(6th - 4th Century BC)
"I teach about suffering and the way to end it."
Myths and legends have been passed down through the generations about the life of the Buddha. Historians say he was Siddhartha Gautama, the son of a royal family in India. He renounced his family life and became a wanderer after seeing the realities of old age, sickness, and death outside the palace. He sought enlightenment through acts of extreme self- denial that almost led to his death. Through meditation he claimed to have achieved ultimate understanding. He felt reluctant to become a teacher because one could not be taught what he had learned in words, only through the disciplines he had endured. Later, he felt compassion for the people and traveled and taught until his death. He didn’t believe in God but some followers worship him as a god.

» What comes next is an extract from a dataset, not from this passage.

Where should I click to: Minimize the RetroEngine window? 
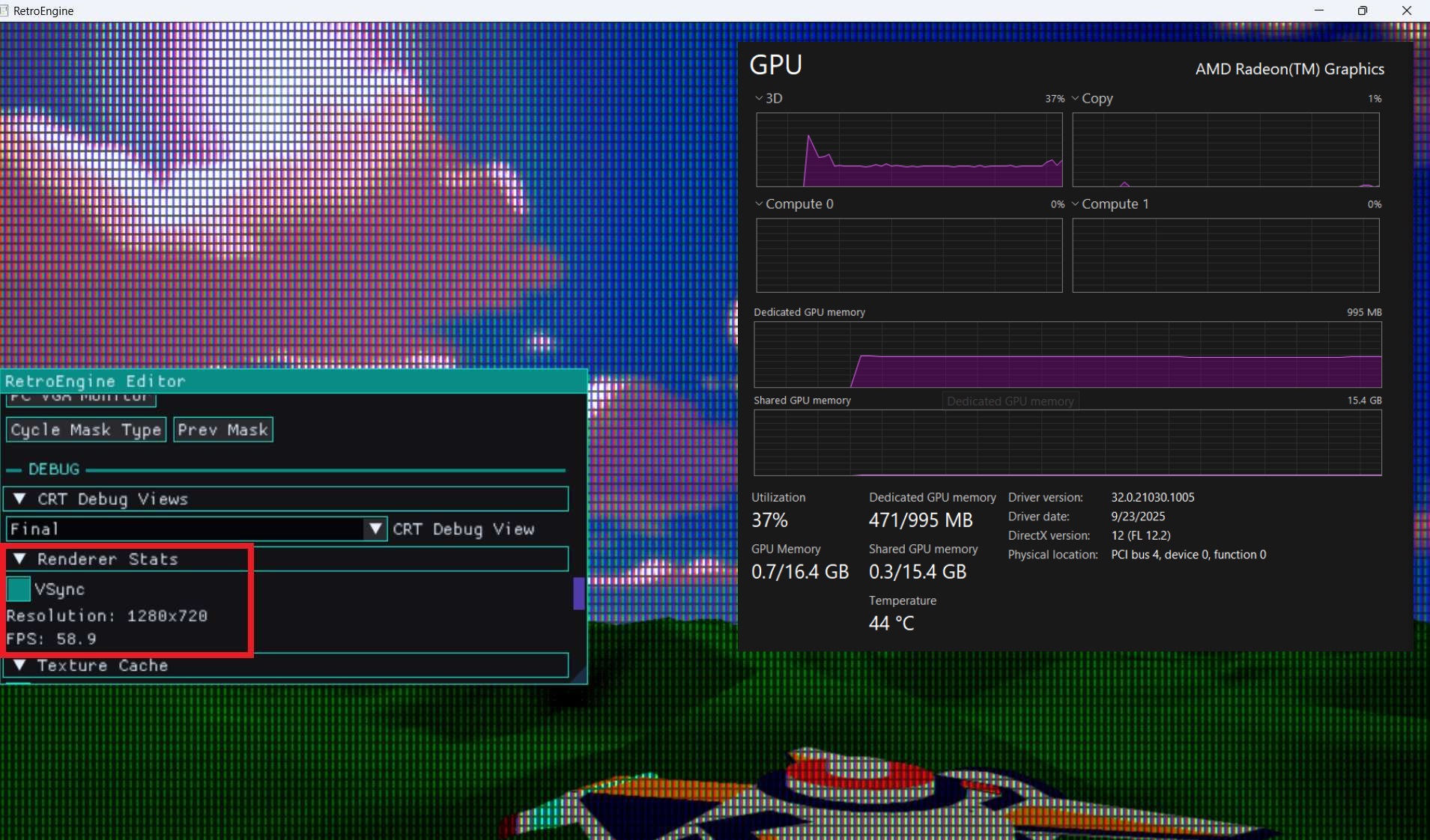1319,10
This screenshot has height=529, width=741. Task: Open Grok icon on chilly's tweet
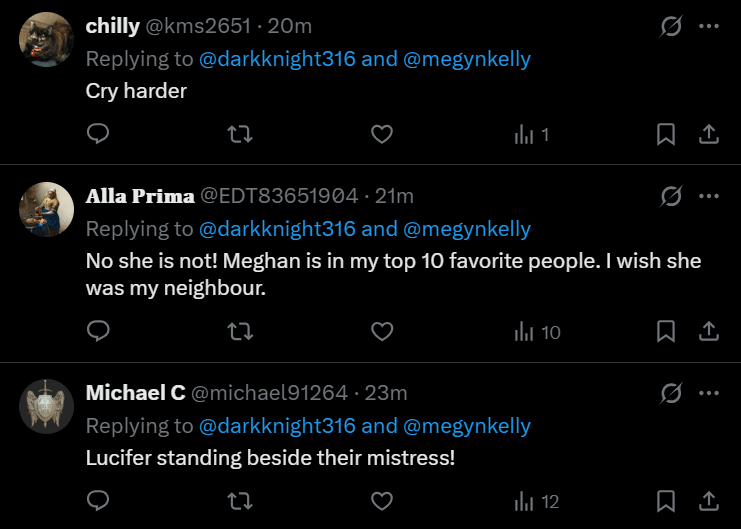[671, 27]
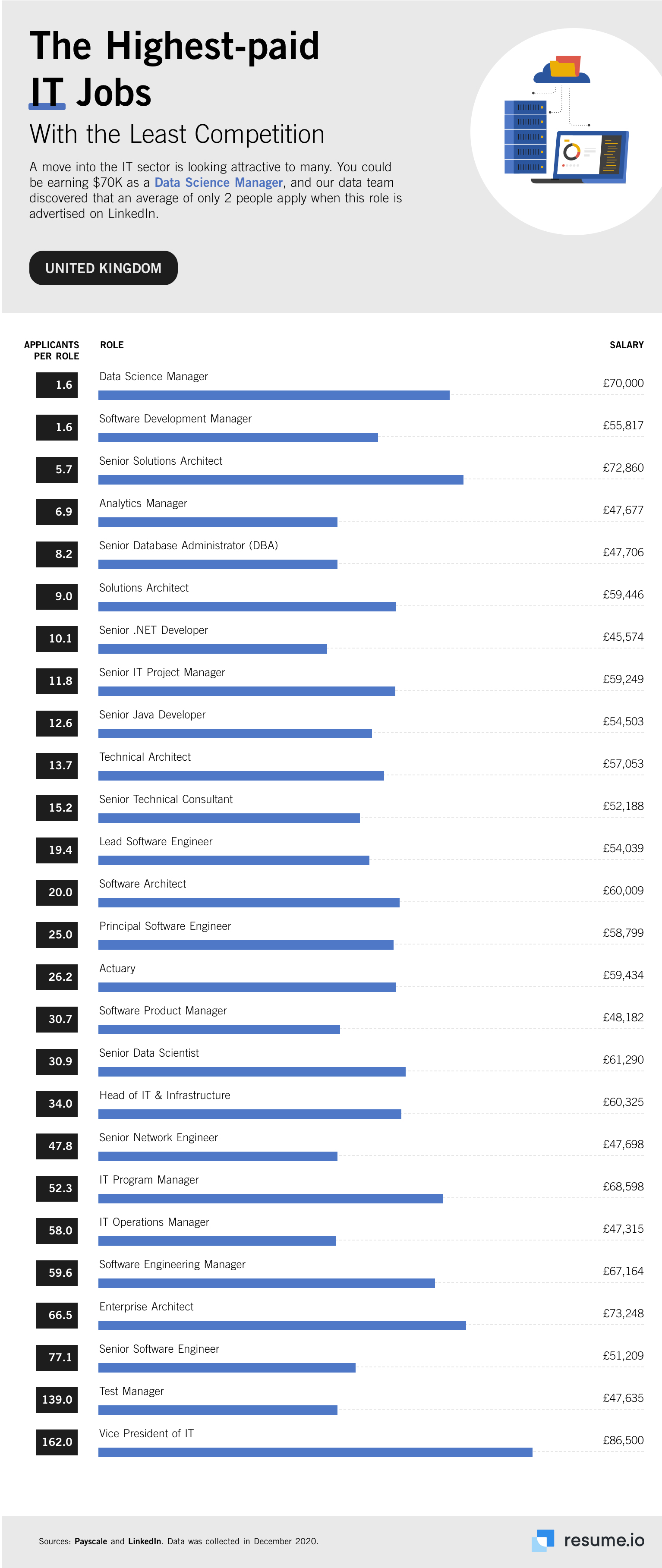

BUDDHISM: A religion, originated in India by Buddha (Gautama) and later spreading to China, Burma, Japan, Tibet, and parts of southeast Asia, holding that life is full of suffering caused by desire and that the way to end this suffering is through enlightenment that enables one to halt the endless sequence of births and deaths to which one is otherwise subject.
Followers of Buddhism: Close to 6% of the world's population (note).
Authoritative Text: The Tripitaka
Siddhartha Gautama's (Buddha) teachings were passed down orally and put into writing in the third century BC. The Tripitaka includes:
• Stories of Buddha's life and past lives
• His discussions
• Monastery rules
• Meditation techniques
Authors: Buddhist councils
*Note: Today there are many sects of Buddhism and there are many texts and scriptures that some accept and others reject and vice versa. Zen Buddhism rejects the use of scripture, claiming it to be an unproductive way to reach enlightenment. Meanwhile, the Theravada Buddhists accept The Tripitaka, claiming it to be the actual words of Buddha.